THE PROBLEM
Work out how many lines of the data below hold the string "computer". Answer with that number alone.

[Dataset entries]
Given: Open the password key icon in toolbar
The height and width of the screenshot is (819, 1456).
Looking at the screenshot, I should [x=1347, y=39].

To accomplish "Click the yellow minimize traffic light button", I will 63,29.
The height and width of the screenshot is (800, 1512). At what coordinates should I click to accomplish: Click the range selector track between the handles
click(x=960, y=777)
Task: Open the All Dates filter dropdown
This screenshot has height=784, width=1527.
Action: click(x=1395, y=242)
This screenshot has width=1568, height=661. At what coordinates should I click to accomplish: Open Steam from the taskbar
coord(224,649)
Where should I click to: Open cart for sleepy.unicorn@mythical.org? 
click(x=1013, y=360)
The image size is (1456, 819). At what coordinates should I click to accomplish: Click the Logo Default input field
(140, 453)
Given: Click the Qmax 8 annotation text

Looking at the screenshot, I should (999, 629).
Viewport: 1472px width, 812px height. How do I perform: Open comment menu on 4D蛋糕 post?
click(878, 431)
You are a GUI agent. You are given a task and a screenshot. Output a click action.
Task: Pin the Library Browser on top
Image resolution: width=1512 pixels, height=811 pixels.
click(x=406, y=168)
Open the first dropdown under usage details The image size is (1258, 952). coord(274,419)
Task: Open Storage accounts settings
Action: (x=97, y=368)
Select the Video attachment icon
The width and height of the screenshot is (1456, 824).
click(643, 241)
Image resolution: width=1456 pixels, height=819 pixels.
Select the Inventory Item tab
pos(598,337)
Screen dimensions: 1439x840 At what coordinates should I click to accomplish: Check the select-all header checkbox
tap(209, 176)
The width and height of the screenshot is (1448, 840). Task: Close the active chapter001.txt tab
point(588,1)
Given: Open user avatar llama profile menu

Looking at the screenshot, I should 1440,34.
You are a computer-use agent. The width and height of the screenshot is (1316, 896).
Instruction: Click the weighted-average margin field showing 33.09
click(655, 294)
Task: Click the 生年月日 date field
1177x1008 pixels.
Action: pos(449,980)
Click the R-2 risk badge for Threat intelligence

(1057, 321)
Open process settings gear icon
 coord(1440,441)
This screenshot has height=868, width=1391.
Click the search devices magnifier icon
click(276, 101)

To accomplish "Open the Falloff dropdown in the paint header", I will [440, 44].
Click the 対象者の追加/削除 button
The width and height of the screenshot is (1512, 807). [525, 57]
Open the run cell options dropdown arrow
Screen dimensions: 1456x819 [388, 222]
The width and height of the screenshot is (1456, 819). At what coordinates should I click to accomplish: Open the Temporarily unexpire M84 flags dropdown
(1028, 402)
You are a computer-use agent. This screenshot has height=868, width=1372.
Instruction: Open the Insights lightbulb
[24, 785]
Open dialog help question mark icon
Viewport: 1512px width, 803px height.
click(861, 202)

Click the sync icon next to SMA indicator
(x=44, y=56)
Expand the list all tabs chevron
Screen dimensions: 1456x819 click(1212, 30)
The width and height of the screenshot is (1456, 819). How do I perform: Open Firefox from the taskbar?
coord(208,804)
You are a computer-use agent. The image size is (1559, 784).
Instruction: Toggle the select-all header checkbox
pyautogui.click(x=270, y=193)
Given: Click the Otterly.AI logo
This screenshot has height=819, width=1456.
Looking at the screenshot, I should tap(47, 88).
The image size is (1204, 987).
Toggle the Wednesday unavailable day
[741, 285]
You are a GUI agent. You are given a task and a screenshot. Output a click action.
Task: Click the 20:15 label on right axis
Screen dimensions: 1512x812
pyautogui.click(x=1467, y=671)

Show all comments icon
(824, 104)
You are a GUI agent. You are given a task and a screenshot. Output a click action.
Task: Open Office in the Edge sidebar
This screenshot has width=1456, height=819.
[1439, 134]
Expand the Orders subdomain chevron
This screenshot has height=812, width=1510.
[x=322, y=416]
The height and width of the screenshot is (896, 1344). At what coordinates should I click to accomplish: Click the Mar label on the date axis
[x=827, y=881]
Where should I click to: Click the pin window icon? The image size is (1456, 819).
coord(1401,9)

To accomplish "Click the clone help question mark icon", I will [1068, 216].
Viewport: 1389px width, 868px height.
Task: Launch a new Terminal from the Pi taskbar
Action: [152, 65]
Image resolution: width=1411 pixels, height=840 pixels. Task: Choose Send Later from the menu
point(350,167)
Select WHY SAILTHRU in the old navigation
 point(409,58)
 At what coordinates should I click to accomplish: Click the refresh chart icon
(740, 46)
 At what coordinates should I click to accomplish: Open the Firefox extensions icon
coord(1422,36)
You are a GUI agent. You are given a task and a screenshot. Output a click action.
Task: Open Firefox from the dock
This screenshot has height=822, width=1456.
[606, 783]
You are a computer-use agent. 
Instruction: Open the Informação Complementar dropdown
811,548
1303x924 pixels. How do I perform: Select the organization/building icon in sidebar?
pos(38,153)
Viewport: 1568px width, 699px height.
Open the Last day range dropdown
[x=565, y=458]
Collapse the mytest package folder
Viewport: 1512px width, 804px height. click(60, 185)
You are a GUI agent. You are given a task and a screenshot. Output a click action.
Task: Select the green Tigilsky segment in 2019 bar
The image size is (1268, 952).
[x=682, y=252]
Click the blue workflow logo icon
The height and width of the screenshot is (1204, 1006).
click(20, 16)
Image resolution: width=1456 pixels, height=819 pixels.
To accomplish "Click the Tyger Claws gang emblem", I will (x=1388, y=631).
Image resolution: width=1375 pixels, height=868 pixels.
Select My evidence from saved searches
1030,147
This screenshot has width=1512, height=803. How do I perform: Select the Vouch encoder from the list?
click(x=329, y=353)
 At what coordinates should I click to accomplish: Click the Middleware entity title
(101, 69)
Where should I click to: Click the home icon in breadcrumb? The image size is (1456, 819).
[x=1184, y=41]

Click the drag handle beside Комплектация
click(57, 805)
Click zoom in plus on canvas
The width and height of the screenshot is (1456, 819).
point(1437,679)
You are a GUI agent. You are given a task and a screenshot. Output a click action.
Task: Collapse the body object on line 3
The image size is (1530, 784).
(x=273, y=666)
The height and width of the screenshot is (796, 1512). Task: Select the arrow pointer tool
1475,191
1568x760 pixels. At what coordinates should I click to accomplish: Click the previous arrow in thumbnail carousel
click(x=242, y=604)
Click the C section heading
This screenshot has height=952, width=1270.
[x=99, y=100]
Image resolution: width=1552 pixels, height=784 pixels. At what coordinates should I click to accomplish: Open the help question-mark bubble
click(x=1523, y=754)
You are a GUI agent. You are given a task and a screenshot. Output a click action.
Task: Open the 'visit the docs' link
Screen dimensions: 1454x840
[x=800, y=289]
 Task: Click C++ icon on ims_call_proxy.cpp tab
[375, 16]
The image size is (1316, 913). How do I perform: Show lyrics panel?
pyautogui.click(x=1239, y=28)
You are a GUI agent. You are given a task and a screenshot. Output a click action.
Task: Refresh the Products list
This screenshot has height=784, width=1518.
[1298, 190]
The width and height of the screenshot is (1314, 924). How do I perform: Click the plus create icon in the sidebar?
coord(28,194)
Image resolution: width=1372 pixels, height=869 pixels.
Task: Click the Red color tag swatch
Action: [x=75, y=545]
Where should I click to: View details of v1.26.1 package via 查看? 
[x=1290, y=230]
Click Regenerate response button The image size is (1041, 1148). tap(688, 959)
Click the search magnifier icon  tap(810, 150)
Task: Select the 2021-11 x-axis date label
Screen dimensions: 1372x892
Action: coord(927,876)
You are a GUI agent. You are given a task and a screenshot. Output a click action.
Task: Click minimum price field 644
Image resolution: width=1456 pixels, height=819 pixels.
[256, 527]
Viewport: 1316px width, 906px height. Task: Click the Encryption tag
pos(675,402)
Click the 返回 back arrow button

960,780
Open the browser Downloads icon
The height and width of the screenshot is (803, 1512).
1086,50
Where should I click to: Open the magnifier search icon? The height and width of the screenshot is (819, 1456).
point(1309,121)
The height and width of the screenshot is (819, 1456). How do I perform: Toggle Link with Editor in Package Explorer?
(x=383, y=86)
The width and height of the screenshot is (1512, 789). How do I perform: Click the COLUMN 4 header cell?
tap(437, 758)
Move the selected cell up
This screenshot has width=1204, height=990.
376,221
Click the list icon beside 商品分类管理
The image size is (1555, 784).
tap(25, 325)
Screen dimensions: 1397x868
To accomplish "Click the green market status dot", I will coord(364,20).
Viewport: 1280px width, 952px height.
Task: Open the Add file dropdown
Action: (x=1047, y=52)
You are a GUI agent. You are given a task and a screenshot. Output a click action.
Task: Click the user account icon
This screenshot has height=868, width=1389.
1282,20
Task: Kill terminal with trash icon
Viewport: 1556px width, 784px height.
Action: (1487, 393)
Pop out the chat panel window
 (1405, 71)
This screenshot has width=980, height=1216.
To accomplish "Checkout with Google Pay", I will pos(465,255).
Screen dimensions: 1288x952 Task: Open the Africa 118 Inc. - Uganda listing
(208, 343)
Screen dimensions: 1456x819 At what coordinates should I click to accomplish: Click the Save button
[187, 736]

YOUR RESPONSE
4